_TASK DESCRIPTION_
Each line below from the one containing "[Advertisement] (401, 197)" through the one containing "Spring Season 2012 Guide (156, 582)" should be output exactly as it stands, and no other line should appear.

Collected data entries:

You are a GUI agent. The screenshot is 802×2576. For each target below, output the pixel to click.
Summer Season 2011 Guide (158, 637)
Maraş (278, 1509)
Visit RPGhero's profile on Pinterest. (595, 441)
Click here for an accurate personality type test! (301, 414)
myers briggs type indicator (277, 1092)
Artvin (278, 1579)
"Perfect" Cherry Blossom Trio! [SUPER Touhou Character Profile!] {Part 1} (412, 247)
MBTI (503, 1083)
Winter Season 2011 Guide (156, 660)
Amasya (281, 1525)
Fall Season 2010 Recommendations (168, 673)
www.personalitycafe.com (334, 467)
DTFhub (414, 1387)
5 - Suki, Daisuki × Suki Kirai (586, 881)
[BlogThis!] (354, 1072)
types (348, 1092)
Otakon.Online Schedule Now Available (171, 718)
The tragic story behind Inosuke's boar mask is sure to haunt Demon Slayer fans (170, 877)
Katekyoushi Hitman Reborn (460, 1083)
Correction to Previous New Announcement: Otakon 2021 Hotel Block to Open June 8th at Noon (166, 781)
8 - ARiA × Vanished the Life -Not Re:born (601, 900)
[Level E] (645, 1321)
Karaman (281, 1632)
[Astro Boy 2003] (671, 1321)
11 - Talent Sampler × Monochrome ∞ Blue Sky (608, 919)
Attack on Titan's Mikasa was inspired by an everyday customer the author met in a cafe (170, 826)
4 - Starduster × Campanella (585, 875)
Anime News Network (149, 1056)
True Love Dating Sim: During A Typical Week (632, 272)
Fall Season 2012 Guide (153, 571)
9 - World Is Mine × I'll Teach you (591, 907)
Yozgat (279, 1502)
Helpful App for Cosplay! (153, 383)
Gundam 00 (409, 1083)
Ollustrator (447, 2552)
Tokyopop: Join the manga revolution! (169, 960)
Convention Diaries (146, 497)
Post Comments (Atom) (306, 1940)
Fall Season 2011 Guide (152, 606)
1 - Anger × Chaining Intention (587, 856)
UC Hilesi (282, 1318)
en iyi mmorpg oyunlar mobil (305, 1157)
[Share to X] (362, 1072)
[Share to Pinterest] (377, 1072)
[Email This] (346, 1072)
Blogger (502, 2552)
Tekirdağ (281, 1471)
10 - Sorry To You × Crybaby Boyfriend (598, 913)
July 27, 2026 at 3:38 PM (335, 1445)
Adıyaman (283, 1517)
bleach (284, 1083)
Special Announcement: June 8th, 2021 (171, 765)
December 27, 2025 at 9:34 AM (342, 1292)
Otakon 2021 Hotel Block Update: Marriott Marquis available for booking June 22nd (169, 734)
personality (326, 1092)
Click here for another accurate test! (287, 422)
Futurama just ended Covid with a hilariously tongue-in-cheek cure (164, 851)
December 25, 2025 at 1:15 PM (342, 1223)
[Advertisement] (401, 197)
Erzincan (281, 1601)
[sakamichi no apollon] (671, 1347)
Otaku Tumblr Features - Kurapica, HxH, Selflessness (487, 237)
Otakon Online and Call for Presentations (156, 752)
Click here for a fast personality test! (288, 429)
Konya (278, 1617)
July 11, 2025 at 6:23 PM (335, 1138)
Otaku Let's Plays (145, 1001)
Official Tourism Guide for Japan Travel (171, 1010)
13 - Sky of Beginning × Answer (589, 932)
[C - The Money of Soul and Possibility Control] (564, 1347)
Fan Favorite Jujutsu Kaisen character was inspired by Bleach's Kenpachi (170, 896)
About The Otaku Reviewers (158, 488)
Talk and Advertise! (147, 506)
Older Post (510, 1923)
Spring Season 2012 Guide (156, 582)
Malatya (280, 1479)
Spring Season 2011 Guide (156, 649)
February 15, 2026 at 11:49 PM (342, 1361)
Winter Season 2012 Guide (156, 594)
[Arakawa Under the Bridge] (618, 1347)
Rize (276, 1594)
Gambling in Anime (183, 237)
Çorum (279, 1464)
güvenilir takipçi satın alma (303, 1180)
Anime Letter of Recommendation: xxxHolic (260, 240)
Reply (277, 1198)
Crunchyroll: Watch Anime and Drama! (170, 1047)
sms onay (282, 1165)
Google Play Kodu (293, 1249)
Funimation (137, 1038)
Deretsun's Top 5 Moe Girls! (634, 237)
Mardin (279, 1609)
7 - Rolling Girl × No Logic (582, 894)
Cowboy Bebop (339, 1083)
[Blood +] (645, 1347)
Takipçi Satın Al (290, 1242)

_ANSWER TO THIS EXERCISE_
[Advertisement] (401, 197)
Erzincan (281, 1601)
[sakamichi no apollon] (671, 1347)
Otaku Tumblr Features - Kurapica, HxH, Selflessness (487, 237)
Otakon Online and Call for Presentations (156, 752)
Click here for a fast personality test! (288, 429)
Konya (278, 1617)
July 11, 2025 at 6:23 PM (335, 1138)
Otaku Let's Plays (145, 1001)
Official Tourism Guide for Japan Travel (171, 1010)
13 - Sky of Beginning × Answer (589, 932)
[C - The Money of Soul and Possibility Control] (564, 1347)
Fan Favorite Jujutsu Kaisen character was inspired by Bleach's Kenpachi (170, 896)
About The Otaku Reviewers (158, 488)
Talk and Advertise! (147, 506)
Older Post (510, 1923)
Spring Season 2012 Guide (156, 582)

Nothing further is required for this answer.